Autoregressive (AR) models have long dominated the landscape of large language models, driving progress across a wide range of tasks. Recently, diffusion-based language models have emerged as a promising alternative, though their advantages over AR models remain underexplored. In this paper, we systematically study masked diffusion models in data-constrained settings where training involves repeated passes over limited data and find that they significantly outperform AR models when compute is abundant but data is scarce. Diffusion models make better use of repeated data, achieving lower validation loss and superior downstream performance. We find new scaling laws for diffusion models and derive a closed-form expression for the critical compute threshold at which diffusion begins to outperform AR. Finally, we explain why diffusion models excel in this regime: their randomized masking objective implicitly trains over a rich distribution of token orderings, acting as an implicit data augmentation that AR's fixed left-to-right factorization lacks. Our results suggest that when data, not compute, is the bottleneck, diffusion models offer a compelling alternative to the standard AR paradigm. Our code is available at: https://diffusion-scaling.github.io.

Figures (9)

• Figure 1: Pareto frontier of validation loss versus training FLOPs for autoregressive (AR) and masked diffusion models under data-constrained settings. Each point represents a model trained until convergence; we report the best validation loss achieved among all models using less than or equal to the FLOPs shown on the x-axis. AR models initially outperform diffusion models, particularly near the Chinchilla-optimal compute point hoffmann2022chinchilla (indicated on the plot). However, as training continues beyond this regime with repeated data, AR models quickly saturate and begin to overfit. In contrast, diffusion models continue to improve with more compute and exhibit no signs of overfitting.
• Figure 2: Validation loss contours over epochs and model sizes for autoregressive (left) and diffusion (right) models, trained on 100M unique tokens. Each plot shows validation loss as a function of training epochs (x-axis) and model parameters (y-axis). The colored star marks the compute-optimal point for single-epoch training, as predicted by prior scaling laws hoffmann2022chinchillanie2019adversarial, and the black star indicates the lowest validation loss achieved through extended multi-epoch training.

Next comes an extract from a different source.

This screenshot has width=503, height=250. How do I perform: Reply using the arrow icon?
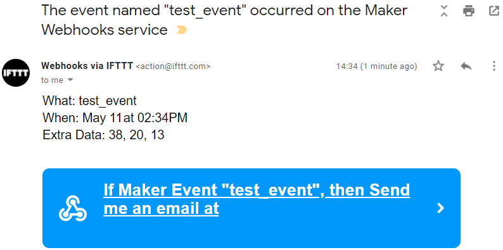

In the single-epoch regime, diffusion models perform worse than AR models (10.65 vs. 7.07). However, when trained longer, diffusion models achieve a substantially lower final loss (3.55 vs. 3.71). This corresponds to a 67% reduction in loss for diffusion models compared to just 48% for AR models, highlighting their superior ability to leverage repeated data.
• Figure 3: Decay rate of data value under repetition: left shows diffusion, middle AR, and right the average decay rate for both. Points are empirical results (darker color = higher FLOPs, lighter color = lower FLOPs; each line = fixed compute), we find that fitted curves (represented as lines) closely match the empirical points, indicating our scaling laws are representative. The decay rate of value for repeated data is lower for diffusion, reflecting its greater robustness to repeating.
• Figure 4: Training curves for different epoch counts, all with using the same total compute. Each curve shows a different tradeoff between unique data and repetition. For AR models, validation loss rises with more epochs (overfitting), while for diffusion models, the curves are nearly unchanged, showing much greater robustness to data repetition.
• Figure 5: Predicted validation loss for AR (left) and Diffusion models (right) under compute-optimal settings, extrapolated to larger compute budgets. Dotted lines show the hypothetical case where repeated data equals new data. For AR, this holds up to $\approx$4 epochs; for diffusion, up to $\approx$100 epochs—showing diffusion’s greater robustness to data repetition. Note that loss values between AR and diffusion are not directly comparable, as they’re extrapolated from scaling laws with different data-entropy terms ($E_0$). In Section \ref{['sec:why']}, we ignore this factor during comparison.